--- WORK INSTRUCTIONS ---
Please set down the records exactly, keeping every line.

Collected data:
Segment Open

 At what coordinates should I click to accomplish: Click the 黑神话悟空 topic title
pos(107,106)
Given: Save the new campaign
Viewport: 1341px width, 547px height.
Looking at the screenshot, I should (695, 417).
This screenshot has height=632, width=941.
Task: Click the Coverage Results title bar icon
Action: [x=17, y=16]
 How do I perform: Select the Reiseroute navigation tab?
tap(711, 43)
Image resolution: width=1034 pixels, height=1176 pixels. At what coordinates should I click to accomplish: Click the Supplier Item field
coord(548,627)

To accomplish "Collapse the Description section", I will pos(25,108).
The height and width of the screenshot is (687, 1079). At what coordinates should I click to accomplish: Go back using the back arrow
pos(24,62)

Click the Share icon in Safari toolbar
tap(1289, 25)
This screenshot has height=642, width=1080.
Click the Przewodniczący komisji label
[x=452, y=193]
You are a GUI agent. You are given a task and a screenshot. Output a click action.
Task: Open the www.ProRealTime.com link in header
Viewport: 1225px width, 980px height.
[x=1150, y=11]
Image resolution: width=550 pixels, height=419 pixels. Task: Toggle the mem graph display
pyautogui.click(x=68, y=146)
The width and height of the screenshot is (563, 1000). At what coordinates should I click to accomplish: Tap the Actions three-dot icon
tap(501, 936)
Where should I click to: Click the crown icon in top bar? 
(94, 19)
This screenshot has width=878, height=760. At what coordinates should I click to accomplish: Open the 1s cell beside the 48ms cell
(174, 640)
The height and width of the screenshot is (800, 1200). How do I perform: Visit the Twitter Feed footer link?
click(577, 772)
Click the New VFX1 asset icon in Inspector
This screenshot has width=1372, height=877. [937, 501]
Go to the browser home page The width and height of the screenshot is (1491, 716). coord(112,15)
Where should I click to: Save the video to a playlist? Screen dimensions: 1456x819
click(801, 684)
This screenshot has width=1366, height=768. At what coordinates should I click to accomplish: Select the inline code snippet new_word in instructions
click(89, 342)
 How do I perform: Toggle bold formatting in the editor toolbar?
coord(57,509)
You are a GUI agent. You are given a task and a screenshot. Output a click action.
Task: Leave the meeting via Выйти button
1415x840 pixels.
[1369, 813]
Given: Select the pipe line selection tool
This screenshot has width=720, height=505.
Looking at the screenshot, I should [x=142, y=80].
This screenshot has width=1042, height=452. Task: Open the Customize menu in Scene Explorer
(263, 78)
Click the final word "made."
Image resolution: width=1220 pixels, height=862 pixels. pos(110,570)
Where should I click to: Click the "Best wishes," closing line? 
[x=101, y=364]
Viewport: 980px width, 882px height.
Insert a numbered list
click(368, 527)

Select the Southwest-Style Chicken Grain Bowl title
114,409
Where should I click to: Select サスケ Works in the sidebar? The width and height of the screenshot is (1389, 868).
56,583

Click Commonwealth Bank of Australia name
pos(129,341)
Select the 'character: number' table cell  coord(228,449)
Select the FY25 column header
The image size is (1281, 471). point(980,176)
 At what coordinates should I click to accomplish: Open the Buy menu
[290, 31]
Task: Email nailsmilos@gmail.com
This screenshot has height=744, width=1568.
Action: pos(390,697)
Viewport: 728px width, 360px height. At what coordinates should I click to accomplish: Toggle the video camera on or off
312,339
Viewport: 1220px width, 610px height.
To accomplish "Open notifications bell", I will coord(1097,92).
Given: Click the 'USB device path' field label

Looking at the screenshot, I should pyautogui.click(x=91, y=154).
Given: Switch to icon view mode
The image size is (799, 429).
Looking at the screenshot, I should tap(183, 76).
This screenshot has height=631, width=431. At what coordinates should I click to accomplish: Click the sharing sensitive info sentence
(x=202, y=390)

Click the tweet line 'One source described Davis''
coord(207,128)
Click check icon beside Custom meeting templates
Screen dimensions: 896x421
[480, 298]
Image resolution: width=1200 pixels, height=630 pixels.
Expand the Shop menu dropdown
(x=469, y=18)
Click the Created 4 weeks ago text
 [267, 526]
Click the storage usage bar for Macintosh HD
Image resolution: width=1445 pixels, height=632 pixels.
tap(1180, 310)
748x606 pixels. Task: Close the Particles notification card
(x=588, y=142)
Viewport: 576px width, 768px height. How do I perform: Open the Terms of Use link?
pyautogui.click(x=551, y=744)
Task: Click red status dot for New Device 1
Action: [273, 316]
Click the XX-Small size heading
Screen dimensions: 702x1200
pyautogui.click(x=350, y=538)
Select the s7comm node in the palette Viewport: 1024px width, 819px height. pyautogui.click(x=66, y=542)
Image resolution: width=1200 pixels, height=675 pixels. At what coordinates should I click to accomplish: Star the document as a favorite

Segment Closed

--- SOLVED PROBLEM ---
 At what coordinates should I click to accomplish: Click the 黑神话悟空 topic title
pos(107,106)
Given: Save the new campaign
Viewport: 1341px width, 547px height.
Looking at the screenshot, I should (695, 417).
This screenshot has height=632, width=941.
Task: Click the Coverage Results title bar icon
Action: [x=17, y=16]
 How do I perform: Select the Reiseroute navigation tab?
tap(711, 43)
Image resolution: width=1034 pixels, height=1176 pixels. At what coordinates should I click to accomplish: Click the Supplier Item field
coord(548,627)

To accomplish "Collapse the Description section", I will pos(25,108).
The height and width of the screenshot is (687, 1079). At what coordinates should I click to accomplish: Go back using the back arrow
pos(24,62)

Click the Share icon in Safari toolbar
tap(1289, 25)
This screenshot has height=642, width=1080.
Click the Przewodniczący komisji label
[x=452, y=193]
You are a GUI agent. You are given a task and a screenshot. Output a click action.
Task: Open the www.ProRealTime.com link in header
Viewport: 1225px width, 980px height.
[x=1150, y=11]
Image resolution: width=550 pixels, height=419 pixels. Task: Toggle the mem graph display
pyautogui.click(x=68, y=146)
The width and height of the screenshot is (563, 1000). At what coordinates should I click to accomplish: Tap the Actions three-dot icon
tap(501, 936)
Where should I click to: Click the crown icon in top bar? 
(94, 19)
This screenshot has width=878, height=760. At what coordinates should I click to accomplish: Open the 1s cell beside the 48ms cell
(174, 640)
The height and width of the screenshot is (800, 1200). How do I perform: Visit the Twitter Feed footer link?
click(577, 772)
Click the New VFX1 asset icon in Inspector
This screenshot has width=1372, height=877. [937, 501]
Go to the browser home page The width and height of the screenshot is (1491, 716). coord(112,15)
Where should I click to: Save the video to a playlist? Screen dimensions: 1456x819
click(801, 684)
This screenshot has width=1366, height=768. At what coordinates should I click to accomplish: Select the inline code snippet new_word in instructions
click(89, 342)
 How do I perform: Toggle bold formatting in the editor toolbar?
coord(57,509)
You are a GUI agent. You are given a task and a screenshot. Output a click action.
Task: Leave the meeting via Выйти button
1415x840 pixels.
[1369, 813]
Given: Select the pipe line selection tool
This screenshot has width=720, height=505.
Looking at the screenshot, I should [x=142, y=80].
This screenshot has width=1042, height=452. Task: Open the Customize menu in Scene Explorer
(263, 78)
Click the final word "made."
Image resolution: width=1220 pixels, height=862 pixels. pos(110,570)
Where should I click to: Click the "Best wishes," closing line? 
[x=101, y=364]
Viewport: 980px width, 882px height.
Insert a numbered list
click(368, 527)

Select the Southwest-Style Chicken Grain Bowl title
114,409
Where should I click to: Select サスケ Works in the sidebar? The width and height of the screenshot is (1389, 868).
56,583

Click Commonwealth Bank of Australia name
pos(129,341)
Select the 'character: number' table cell  coord(228,449)
Select the FY25 column header
The image size is (1281, 471). point(980,176)
 At what coordinates should I click to accomplish: Open the Buy menu
[290, 31]
Task: Email nailsmilos@gmail.com
This screenshot has height=744, width=1568.
Action: pos(390,697)
Viewport: 728px width, 360px height. At what coordinates should I click to accomplish: Toggle the video camera on or off
312,339
Viewport: 1220px width, 610px height.
To accomplish "Open notifications bell", I will coord(1097,92).
Given: Click the 'USB device path' field label

Looking at the screenshot, I should pyautogui.click(x=91, y=154).
Given: Switch to icon view mode
The image size is (799, 429).
Looking at the screenshot, I should tap(183, 76).
This screenshot has height=631, width=431. At what coordinates should I click to accomplish: Click the sharing sensitive info sentence
(x=202, y=390)

Click the tweet line 'One source described Davis''
coord(207,128)
Click check icon beside Custom meeting templates
Screen dimensions: 896x421
[480, 298]
Image resolution: width=1200 pixels, height=630 pixels.
Expand the Shop menu dropdown
(x=469, y=18)
Click the Created 4 weeks ago text
 [267, 526]
Click the storage usage bar for Macintosh HD
Image resolution: width=1445 pixels, height=632 pixels.
tap(1180, 310)
748x606 pixels. Task: Close the Particles notification card
(x=588, y=142)
Viewport: 576px width, 768px height. How do I perform: Open the Terms of Use link?
pyautogui.click(x=551, y=744)
Task: Click red status dot for New Device 1
Action: [273, 316]
Click the XX-Small size heading
Screen dimensions: 702x1200
pyautogui.click(x=350, y=538)
Select the s7comm node in the palette Viewport: 1024px width, 819px height. pyautogui.click(x=66, y=542)
Image resolution: width=1200 pixels, height=675 pixels. At what coordinates should I click to accomplish: Star the document as a favorite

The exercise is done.